New York State law boosts HCV testing by 50% in one year

By John Murphy, MDLinx
Published October 2, 2017

Key Takeaways

One year after the state of New York approved a law that encouraged screening for hepatitis C virus (HCV), lab tests increased 51% and testing rates among Medicaid clients increased 52%, according to a report by New York State Department of Health officials. Additionally, access to care for people newly diagnosed with HCV increased approximately 40% in the state and 11% in New York City. Results were published in the Centers for Disease Control and Prevention’s (CDC) latestMorbidity and Mortality Weekly Report (MMWR).

An estimated 2.7 to 3.9 million people in the United States have chronic hepatitis C, and up to 75% of them don’t know they’re infected, according to CDC.

In light of those statistics, New York enacted a law in 2014 requiring health care providers to offer HCV antibody screening to anyone born from 1945 to 1965 who receives services in primary care settings or as a hospital inpatient. Any individual who tests positive must be referred for follow-up care, which includes an HCV diagnostic test.

Officials targeted baby boomers (those born in 1945-1965) because approximately 75% of all HCV infections and 73% of HCV-associated deaths in the US occur in this generation.

Before and after the law was implemented, researchers surveyed laboratories, analyzed Medicaid records, and reviewed department of health data from the New York State and New York City. They found that from 2012 to 2014 the average monthly HCV testing rate rose to 12.8 per 1,000 persons, representing a 52% increase.

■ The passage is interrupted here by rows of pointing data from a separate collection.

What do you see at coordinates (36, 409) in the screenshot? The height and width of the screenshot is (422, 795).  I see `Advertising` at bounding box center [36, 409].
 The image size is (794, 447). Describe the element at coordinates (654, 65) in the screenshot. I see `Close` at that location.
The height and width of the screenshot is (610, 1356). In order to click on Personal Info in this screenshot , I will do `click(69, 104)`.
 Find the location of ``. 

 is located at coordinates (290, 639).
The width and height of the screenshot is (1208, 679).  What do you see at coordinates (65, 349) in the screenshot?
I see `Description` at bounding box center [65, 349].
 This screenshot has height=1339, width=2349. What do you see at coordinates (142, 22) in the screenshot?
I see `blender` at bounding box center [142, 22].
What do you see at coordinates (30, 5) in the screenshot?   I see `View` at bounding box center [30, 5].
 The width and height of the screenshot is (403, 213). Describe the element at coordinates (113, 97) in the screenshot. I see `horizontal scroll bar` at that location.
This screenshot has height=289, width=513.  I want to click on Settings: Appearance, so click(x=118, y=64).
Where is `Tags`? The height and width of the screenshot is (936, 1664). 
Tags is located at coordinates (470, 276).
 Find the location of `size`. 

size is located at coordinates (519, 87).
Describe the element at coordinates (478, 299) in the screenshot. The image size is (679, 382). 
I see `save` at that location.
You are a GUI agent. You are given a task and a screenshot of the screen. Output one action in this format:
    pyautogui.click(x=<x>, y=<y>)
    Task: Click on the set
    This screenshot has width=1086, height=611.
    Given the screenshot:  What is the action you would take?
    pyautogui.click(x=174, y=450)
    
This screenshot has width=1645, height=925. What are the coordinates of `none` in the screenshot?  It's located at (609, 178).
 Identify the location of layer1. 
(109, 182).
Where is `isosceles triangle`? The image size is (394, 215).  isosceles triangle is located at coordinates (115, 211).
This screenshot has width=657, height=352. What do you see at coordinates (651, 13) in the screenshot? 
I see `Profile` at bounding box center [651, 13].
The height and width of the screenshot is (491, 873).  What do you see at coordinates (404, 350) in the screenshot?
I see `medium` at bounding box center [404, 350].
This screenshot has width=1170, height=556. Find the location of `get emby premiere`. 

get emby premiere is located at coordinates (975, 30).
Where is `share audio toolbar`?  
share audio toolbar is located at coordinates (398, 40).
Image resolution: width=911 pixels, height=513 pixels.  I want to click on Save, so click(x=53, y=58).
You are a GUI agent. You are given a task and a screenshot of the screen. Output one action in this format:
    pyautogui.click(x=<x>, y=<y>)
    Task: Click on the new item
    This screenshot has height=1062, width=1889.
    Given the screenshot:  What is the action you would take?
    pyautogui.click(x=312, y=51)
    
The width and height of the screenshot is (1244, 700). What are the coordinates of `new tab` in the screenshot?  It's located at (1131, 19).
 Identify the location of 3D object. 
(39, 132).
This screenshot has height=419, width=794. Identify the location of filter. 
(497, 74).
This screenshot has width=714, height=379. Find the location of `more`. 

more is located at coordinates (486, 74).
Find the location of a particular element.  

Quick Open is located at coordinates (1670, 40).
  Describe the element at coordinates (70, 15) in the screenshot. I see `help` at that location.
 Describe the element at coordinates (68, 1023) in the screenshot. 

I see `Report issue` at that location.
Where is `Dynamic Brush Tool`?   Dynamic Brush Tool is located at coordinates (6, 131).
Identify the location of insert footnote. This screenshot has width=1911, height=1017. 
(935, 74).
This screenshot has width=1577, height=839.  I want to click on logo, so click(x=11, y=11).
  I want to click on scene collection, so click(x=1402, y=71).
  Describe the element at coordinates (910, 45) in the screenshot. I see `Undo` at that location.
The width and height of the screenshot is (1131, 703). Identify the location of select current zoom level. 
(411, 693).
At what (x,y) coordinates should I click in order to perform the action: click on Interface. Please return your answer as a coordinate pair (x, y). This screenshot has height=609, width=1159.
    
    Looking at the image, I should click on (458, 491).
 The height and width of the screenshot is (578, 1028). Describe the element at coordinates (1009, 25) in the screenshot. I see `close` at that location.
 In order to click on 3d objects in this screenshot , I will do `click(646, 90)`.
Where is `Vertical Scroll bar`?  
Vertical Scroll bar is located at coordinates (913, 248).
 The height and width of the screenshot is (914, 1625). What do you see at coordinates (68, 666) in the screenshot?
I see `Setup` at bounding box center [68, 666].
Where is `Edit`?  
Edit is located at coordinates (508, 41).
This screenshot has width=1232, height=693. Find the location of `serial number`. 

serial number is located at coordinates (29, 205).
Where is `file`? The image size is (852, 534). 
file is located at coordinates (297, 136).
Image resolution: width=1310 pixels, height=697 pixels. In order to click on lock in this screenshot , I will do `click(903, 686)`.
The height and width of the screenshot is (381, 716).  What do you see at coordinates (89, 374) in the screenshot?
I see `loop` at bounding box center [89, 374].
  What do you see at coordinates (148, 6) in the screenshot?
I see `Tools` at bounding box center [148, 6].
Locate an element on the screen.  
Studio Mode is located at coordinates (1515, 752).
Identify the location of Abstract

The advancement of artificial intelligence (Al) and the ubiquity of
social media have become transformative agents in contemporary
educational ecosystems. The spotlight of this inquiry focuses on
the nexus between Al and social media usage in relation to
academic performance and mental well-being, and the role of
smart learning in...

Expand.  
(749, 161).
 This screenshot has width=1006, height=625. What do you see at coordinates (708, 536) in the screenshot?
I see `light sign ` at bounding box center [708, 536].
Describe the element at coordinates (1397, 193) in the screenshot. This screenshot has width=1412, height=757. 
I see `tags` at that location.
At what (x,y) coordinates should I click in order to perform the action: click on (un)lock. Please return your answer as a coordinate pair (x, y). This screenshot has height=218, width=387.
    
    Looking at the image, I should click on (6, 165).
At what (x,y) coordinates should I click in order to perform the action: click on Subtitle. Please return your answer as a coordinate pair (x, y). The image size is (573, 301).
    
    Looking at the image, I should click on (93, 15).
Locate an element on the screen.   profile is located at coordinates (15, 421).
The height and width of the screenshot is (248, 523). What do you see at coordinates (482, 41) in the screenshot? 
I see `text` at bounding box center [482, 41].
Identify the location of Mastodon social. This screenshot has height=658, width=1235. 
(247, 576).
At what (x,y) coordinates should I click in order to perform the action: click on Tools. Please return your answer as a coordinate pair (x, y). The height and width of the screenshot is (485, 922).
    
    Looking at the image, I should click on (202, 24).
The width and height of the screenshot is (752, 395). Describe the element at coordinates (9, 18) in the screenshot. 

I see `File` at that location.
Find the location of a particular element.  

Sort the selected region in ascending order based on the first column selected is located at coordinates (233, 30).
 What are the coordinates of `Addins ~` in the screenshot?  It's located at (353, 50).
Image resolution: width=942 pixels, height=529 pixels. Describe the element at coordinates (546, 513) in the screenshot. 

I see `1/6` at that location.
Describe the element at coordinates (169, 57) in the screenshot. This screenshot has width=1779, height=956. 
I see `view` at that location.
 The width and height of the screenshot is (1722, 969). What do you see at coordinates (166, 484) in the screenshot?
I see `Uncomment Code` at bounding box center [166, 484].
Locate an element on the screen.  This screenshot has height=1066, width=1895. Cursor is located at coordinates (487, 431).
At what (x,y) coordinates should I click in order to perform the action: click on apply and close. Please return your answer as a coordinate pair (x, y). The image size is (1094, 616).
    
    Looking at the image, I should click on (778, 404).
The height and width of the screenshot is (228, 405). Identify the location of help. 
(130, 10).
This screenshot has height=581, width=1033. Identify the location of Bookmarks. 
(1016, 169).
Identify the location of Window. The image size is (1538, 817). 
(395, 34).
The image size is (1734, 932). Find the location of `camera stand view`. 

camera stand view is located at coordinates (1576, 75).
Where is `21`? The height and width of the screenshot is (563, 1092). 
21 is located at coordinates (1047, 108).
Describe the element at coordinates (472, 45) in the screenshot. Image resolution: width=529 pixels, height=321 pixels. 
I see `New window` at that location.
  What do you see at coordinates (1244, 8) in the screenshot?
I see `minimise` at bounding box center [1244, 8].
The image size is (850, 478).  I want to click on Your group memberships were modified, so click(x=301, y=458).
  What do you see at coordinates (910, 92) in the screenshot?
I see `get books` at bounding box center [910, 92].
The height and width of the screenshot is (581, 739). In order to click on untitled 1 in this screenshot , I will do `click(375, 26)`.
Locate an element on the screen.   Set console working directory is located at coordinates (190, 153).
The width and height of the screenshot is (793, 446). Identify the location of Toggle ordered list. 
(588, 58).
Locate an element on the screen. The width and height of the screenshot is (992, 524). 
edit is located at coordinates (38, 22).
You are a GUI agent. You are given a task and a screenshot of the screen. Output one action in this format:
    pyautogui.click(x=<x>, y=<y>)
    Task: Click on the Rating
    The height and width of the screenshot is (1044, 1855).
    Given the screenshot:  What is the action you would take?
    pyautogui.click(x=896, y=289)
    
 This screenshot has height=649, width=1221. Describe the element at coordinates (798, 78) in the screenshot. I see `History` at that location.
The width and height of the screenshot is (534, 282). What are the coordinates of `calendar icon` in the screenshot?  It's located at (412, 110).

Interestingly, Medicaid clients born before and after the baby boomer generation—who were not targeted for screening—also had a 24% increase in monthly HCV testing.

Overall, 35% more people with newly-diagnosed HCV infection received access to care, including an increase of 11.2% in New York City and a 39.8% increase in the rest of the state.

“These findings highlight the potential for state laws to promote HCV testing and the utility of HCV surveillance and Medicaid claims data to monitor the quality of HCV testing and linkage to care for HCV-infected persons,” the researchers concluded.